**Requirement**
With every picture left out, give the data below back exactly.
————————
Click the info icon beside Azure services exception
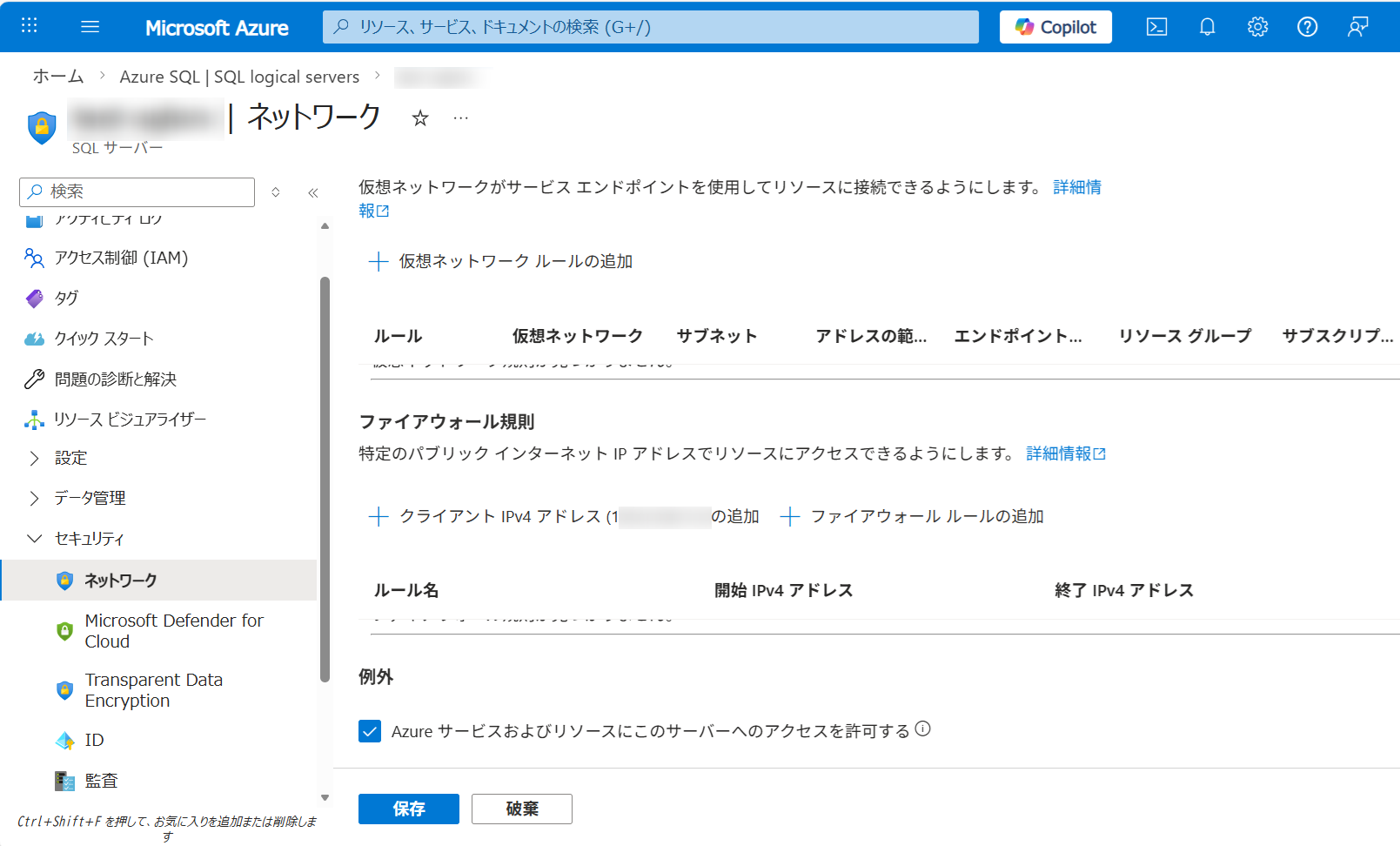The width and height of the screenshot is (1400, 846). [x=923, y=729]
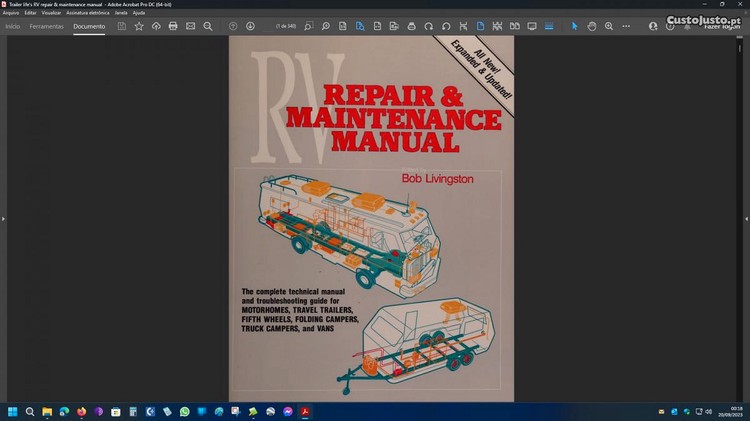Toggle single page view icon
Image resolution: width=750 pixels, height=421 pixels.
pos(480,26)
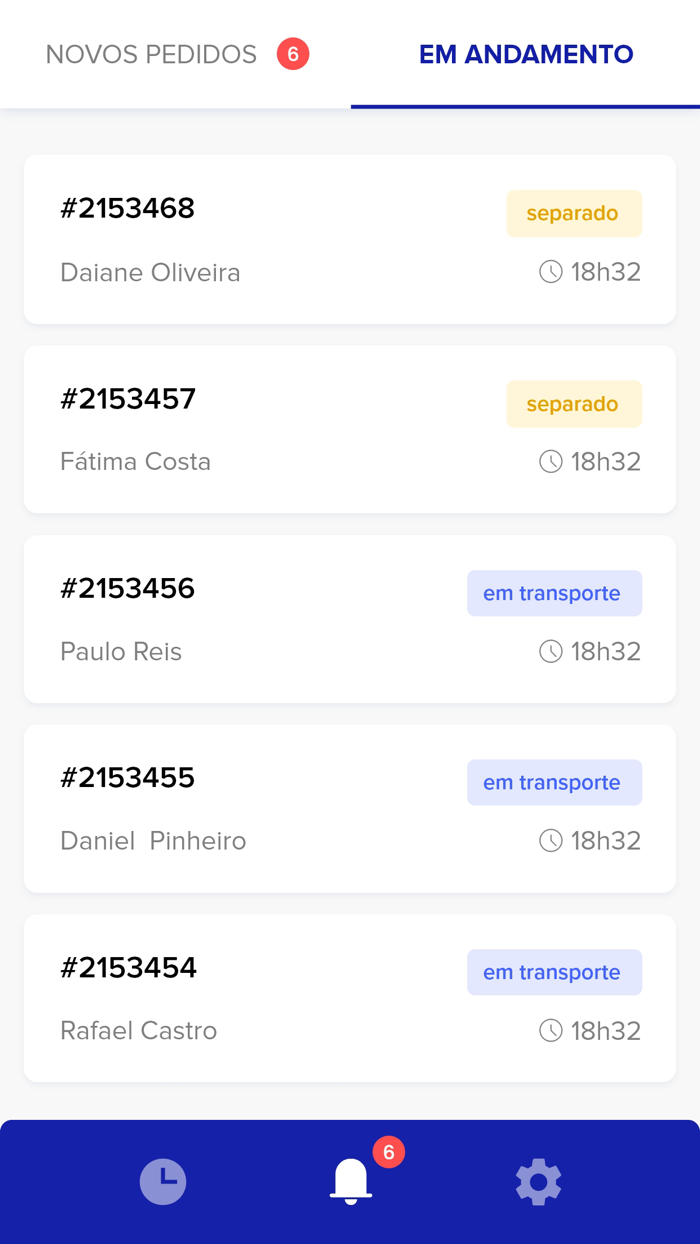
————————
**Answer area**
Click the info icon beside Azure services exception
The width and height of the screenshot is (1400, 846). [x=923, y=729]
Toggle single page view icon
Image resolution: width=750 pixels, height=421 pixels.
pos(480,26)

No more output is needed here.